### WHAT YOU SHOULD DO
Copy each line below that has "height".

### DATA SECTION
________________________

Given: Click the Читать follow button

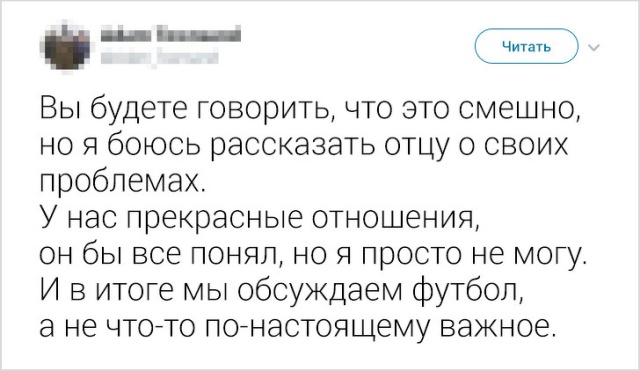Looking at the screenshot, I should pos(527,47).
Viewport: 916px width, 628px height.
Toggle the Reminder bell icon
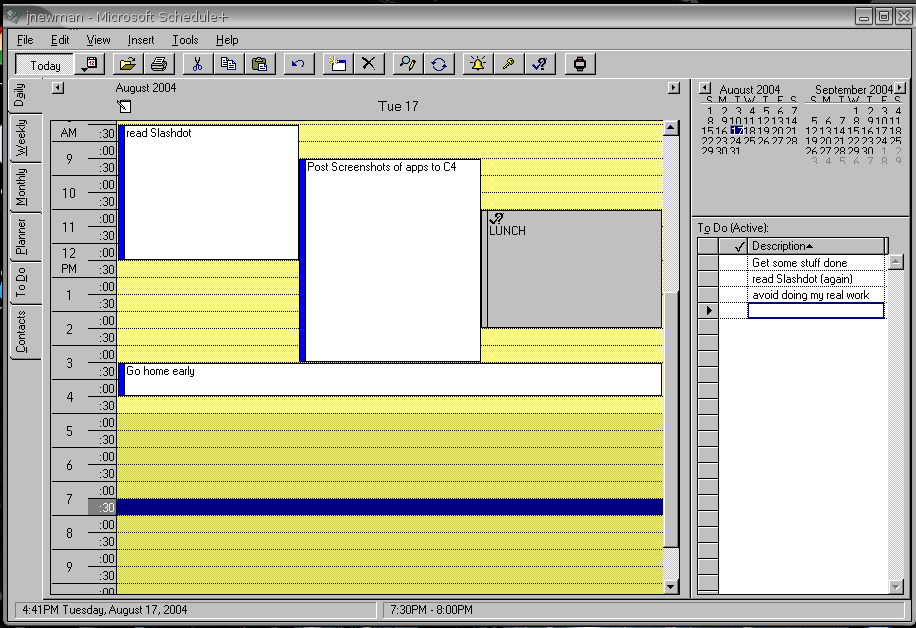click(477, 64)
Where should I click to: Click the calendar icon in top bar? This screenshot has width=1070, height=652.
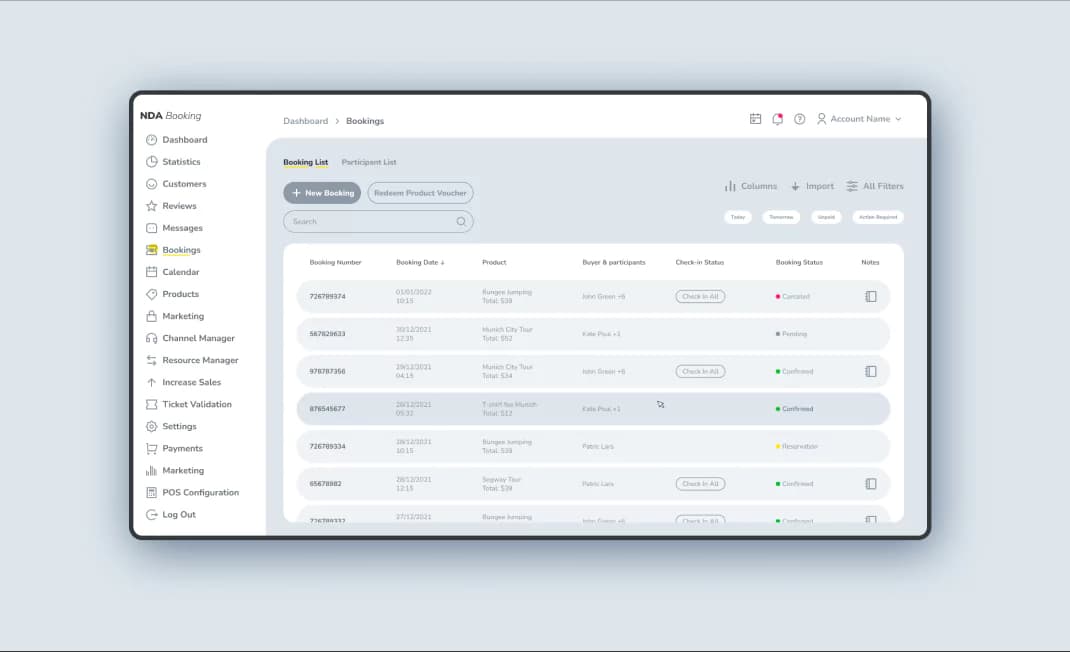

________________________

### ANSWER SPACE
Viewport: 916px width, 628px height.
Where should I click to: Click the calendar icon in top bar? This screenshot has width=1070, height=652.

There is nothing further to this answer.